Information provided:
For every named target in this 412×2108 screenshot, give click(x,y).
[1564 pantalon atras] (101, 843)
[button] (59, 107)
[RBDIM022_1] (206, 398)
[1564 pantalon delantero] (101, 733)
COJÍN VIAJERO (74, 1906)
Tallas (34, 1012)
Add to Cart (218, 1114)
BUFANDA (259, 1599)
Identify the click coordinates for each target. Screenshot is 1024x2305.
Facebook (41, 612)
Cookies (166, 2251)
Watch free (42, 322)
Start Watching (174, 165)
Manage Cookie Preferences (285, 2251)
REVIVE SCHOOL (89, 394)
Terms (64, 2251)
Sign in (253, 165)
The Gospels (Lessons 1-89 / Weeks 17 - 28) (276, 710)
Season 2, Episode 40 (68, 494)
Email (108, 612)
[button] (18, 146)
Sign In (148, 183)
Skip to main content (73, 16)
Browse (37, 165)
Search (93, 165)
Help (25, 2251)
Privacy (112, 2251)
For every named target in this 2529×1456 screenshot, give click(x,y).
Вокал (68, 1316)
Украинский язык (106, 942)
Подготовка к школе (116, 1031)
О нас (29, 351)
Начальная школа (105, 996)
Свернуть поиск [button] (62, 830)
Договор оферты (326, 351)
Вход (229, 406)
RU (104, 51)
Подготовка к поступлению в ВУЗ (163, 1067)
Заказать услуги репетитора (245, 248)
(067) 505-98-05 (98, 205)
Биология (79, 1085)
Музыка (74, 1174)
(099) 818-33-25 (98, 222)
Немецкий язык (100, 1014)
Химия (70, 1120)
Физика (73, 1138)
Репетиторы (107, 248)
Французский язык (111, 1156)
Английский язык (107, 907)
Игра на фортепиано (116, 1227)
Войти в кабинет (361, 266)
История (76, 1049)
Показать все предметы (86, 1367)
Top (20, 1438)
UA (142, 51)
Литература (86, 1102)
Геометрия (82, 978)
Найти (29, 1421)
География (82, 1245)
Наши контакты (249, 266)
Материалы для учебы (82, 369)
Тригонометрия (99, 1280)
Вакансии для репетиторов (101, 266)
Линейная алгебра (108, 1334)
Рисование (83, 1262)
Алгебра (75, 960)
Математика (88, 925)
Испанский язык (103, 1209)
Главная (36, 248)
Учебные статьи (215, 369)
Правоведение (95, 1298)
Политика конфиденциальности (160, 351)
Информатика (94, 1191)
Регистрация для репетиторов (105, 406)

Work to be completed: Set out the entries once more, word for word.

Written reply:
For every named target in this 412×2108 screenshot, give click(x,y).
[1564 pantalon atras] (101, 843)
[button] (59, 107)
[RBDIM022_1] (206, 398)
[1564 pantalon delantero] (101, 733)
COJÍN VIAJERO (74, 1906)
Tallas (34, 1012)
Add to Cart (218, 1114)
BUFANDA (259, 1599)
Identify the click coordinates for each target. Screenshot is 1024x2305.
Facebook (41, 612)
Cookies (166, 2251)
Watch free (42, 322)
Start Watching (174, 165)
Manage Cookie Preferences (285, 2251)
REVIVE SCHOOL (89, 394)
Terms (64, 2251)
Sign in (253, 165)
The Gospels (Lessons 1-89 / Weeks 17 - 28) (276, 710)
Season 2, Episode 40 (68, 494)
Email (108, 612)
[button] (18, 146)
Sign In (148, 183)
Skip to main content (73, 16)
Browse (37, 165)
Search (93, 165)
Help (25, 2251)
Privacy (112, 2251)
For every named target in this 2529×1456 screenshot, give click(x,y).
Вокал (68, 1316)
Украинский язык (106, 942)
Подготовка к школе (116, 1031)
О нас (29, 351)
Начальная школа (105, 996)
Свернуть поиск [button] (62, 830)
Договор оферты (326, 351)
Вход (229, 406)
RU (104, 51)
Подготовка к поступлению в ВУЗ (163, 1067)
Заказать услуги репетитора (245, 248)
(067) 505-98-05 (98, 205)
Биология (79, 1085)
Музыка (74, 1174)
(099) 818-33-25 (98, 222)
Немецкий язык (100, 1014)
Химия (70, 1120)
Физика (73, 1138)
Репетиторы (107, 248)
Французский язык (111, 1156)
Английский язык (107, 907)
Игра на фортепиано (116, 1227)
Войти в кабинет (361, 266)
История (76, 1049)
Показать все предметы (86, 1367)
Top (20, 1438)
UA (142, 51)
Литература (86, 1102)
Геометрия (82, 978)
Найти (29, 1421)
География (82, 1245)
Наши контакты (249, 266)
Материалы для учебы (82, 369)
Тригонометрия (99, 1280)
Вакансии для репетиторов (101, 266)
Линейная алгебра (108, 1334)
Рисование (83, 1262)
Алгебра (75, 960)
Математика (88, 925)
Испанский язык (103, 1209)
Главная (36, 248)
Учебные статьи (215, 369)
Правоведение (95, 1298)
Политика конфиденциальности (160, 351)
Информатика (94, 1191)
Регистрация для репетиторов (105, 406)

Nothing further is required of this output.